The Appellate Division recently issued a decision that explained why a massage therapist and the American Massage Therapy Association, (AMTA), a professional organization of massage therapists, lacked standing to challenge a local law enacted by the Town of Greenburgh.  At issue in Matter of American Massage Therapy Association v Town of Greenburgh  was  a  local law that  required massage therapists to obtain licenses from the Town.  The local law was inapplicable to solo practitioners.

The petitioners contended that the enactment of the local law violated the State Environmental Quality Review Act (SEQRA) and the Open Meetings Law.  They also contended that the local law was preempted by state law.

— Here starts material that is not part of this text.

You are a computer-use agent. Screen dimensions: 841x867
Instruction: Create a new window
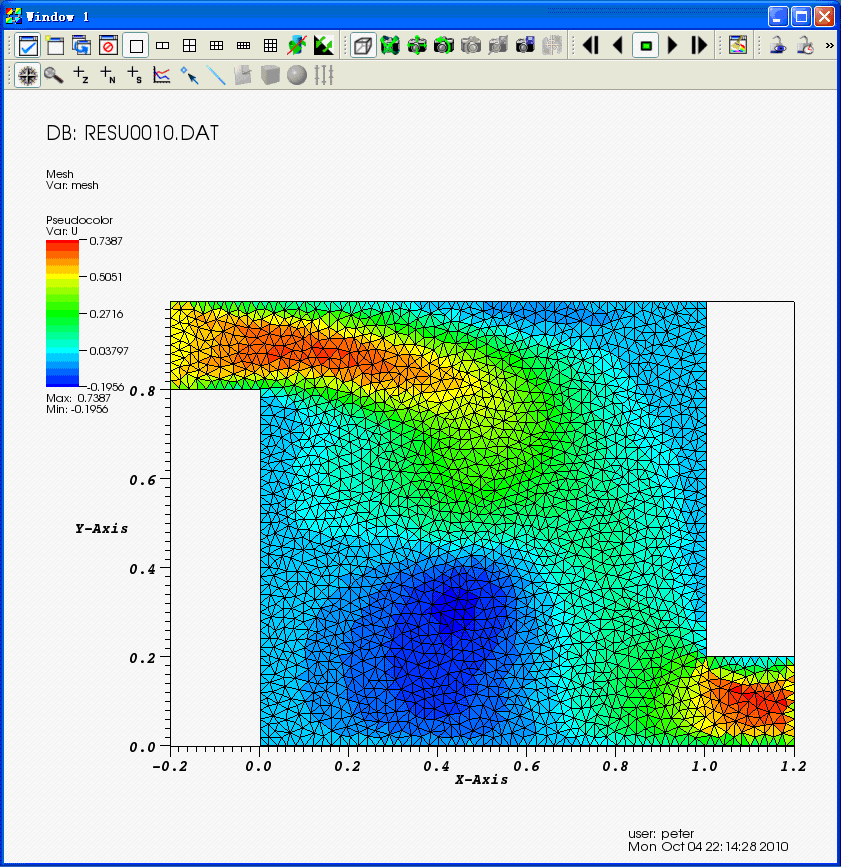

The appellate court affirmed the dismissal of the proceeding by the trial court, noting that petitioners lacked standing to challenge the local law.  First, the appellate court explained that standing requires a party to have “an interest in the claim at issue to the lawsuit that the law will recognize as a sufficient predicate for determining the issue at the litigant’s request.”   More particularly, the  petitioner must establish “an injury in fact that falls within the relevant zone of interests sought to be protected by law.”   An injury in fact requires a showing that the petitioner “will actually be harmed by the challenged action, and that the injury is  more than conjectural.”   The Court also noted that an organization must demonstrate that at least one of its members  has standing in order it to have standing.

As the individual petitioner was a solo practitioner and expressly exempted from coverage by the local law, the Court found that the therapist did not have standing because any supposed injury that therapist could sustain was conjectural. As to the AMTA, the Court determined that it failed to establish standing as it did not present any evidence that the individual petitioner or any other member was covered by the local law.